10.5 Governing Law; Consent to Jurisdiction.

These Terms of Use shall be governed by and construed in accordance with the laws of the State of Delaware, without regard to its conflict of law provisions. Each Party irrevocably consents to the exclusive jurisdiction of the state and federal courts located in Delaware for any dispute arising under or relating to these Terms of Use.

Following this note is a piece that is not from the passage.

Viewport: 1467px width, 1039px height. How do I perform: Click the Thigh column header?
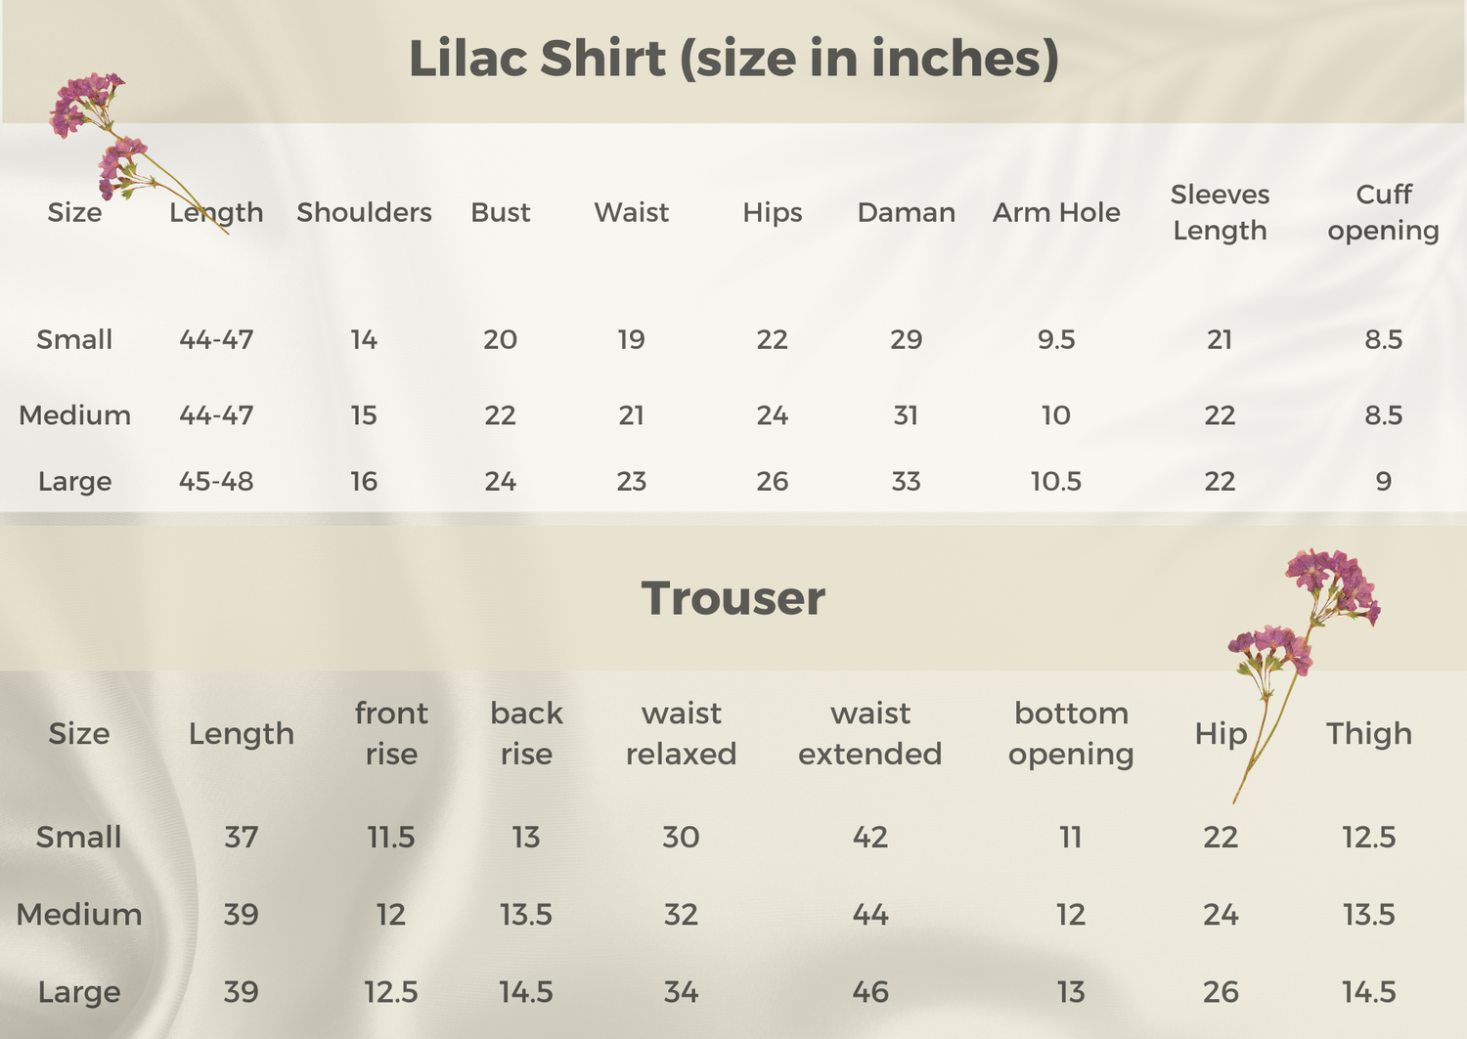tap(1368, 733)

10.6 Assignment; Binding Effect.

Neither Party may assign or transfer these Terms of Use, in whole or in part, without the prior written consent of the other Party, except that a Party may assign these Terms of Use to an affiliate or successor entity in connection with a merger or sale of substantially all of its assets related to these Terms. Any attempted assignment in violation of this provision shall be null and void. Subject to the foregoing, these Terms of Use shall be binding upon and inure to the benefit of the Parties and their respective successors and permitted assigns.

10.7 Notices.

All notices under these Terms of Use must be in writing, reference these Terms of Use, and be sent to the address provided in the applicable Order Form. Notices will be deemed given when delivered personally, three (3) days after being sent by registered or certified mail (with return receipt requested), when receipt is confirmed by email, or one (1) day after being sent via a recognized overnight courier.

10.8 No Waiver.

Failure by either Party to enforce any provision of these Terms of Use shall not constitute a waiver of future enforcement of that or any other provision.

10.9 Complete Agreement.

These Terms of Use constitute the entire agreement between the Parties regarding the subject matter herein and supersede all prior or contemporaneous agreements or understandings. In the event of any conflict between these Terms of Use and any Order Form, these Terms shall prevail unless the Order Form expressly amends a specific provision. No modification or waiver of any provision shall be effective unless in writing and signed by authorized representatives of both Parties.